─── DATA SECTION ───
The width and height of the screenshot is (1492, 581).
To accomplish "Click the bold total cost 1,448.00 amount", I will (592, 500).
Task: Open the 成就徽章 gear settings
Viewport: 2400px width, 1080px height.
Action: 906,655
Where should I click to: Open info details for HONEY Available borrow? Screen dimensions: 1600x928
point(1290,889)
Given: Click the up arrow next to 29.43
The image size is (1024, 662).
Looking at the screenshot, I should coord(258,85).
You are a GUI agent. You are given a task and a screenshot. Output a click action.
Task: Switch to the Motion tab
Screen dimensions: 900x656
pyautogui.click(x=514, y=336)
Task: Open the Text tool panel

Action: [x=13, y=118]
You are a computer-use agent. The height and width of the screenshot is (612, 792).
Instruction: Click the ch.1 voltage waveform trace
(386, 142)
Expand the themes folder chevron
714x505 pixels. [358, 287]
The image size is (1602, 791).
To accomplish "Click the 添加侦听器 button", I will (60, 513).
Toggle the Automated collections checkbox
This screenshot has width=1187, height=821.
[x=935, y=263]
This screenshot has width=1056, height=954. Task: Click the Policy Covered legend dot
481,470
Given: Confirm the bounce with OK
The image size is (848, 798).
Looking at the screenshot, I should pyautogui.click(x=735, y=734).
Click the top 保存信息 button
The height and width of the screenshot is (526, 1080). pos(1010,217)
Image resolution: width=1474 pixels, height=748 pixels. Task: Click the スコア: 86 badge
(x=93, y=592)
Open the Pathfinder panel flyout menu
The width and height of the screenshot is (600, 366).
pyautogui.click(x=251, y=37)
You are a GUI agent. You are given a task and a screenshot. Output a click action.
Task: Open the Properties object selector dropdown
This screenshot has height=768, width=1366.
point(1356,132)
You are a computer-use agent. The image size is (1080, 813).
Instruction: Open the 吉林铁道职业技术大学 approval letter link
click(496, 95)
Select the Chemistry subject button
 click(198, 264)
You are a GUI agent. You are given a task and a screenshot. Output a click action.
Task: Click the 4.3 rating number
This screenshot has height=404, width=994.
───
### ABOUT THIS TASK
For this exercise, find all lines in the records containing the word "computer" and copy them.

### RESPONSE BOX
You are a computer-use agent. The height and width of the screenshot is (612, 792).
You are a computer-use agent. The image size is (1080, 813).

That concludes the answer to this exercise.